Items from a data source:
________________________________________
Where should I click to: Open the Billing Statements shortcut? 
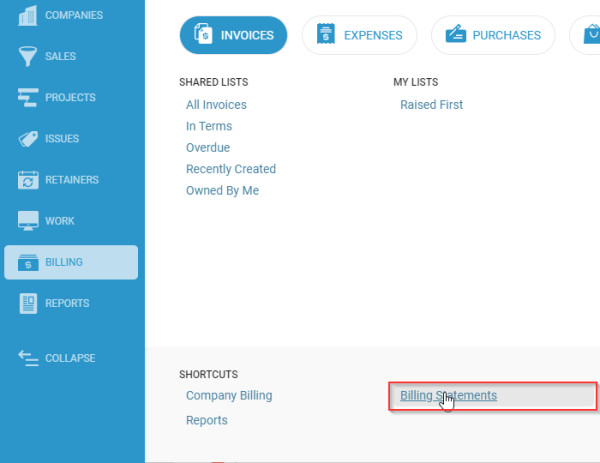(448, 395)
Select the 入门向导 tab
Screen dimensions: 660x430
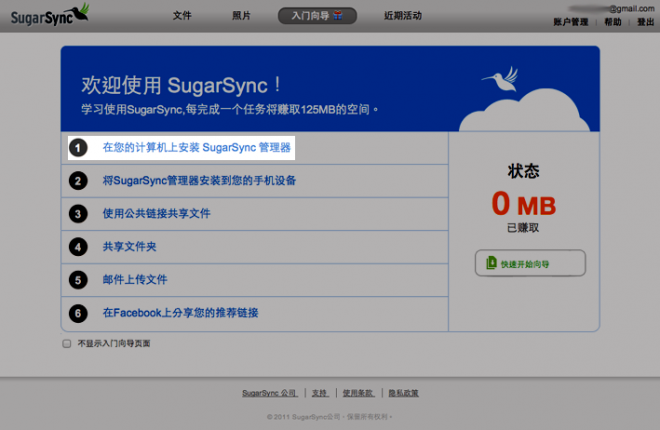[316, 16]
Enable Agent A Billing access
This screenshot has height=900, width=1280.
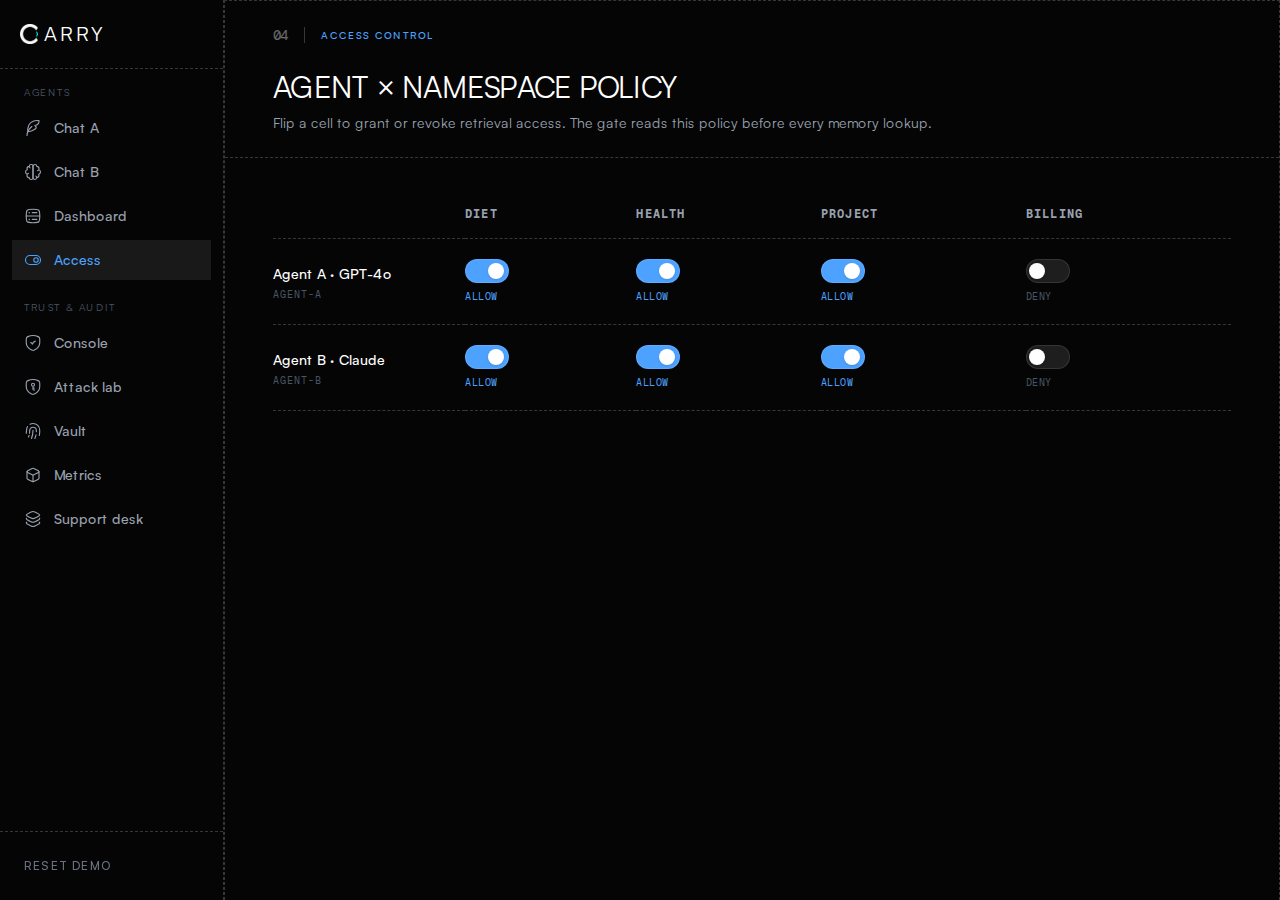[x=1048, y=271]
________________________________________
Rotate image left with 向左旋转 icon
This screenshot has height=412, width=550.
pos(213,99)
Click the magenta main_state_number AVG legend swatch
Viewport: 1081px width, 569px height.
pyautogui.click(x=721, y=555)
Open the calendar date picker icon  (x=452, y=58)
________________________________________
What the task requires: From the entries above, return exactly the line containing "Viewport: 1081px width, 569px height.", the line containing "Open the calendar", and all lines between, and nothing else.

Solved problem:
Viewport: 1081px width, 569px height.
pyautogui.click(x=721, y=555)
Open the calendar date picker icon  (x=452, y=58)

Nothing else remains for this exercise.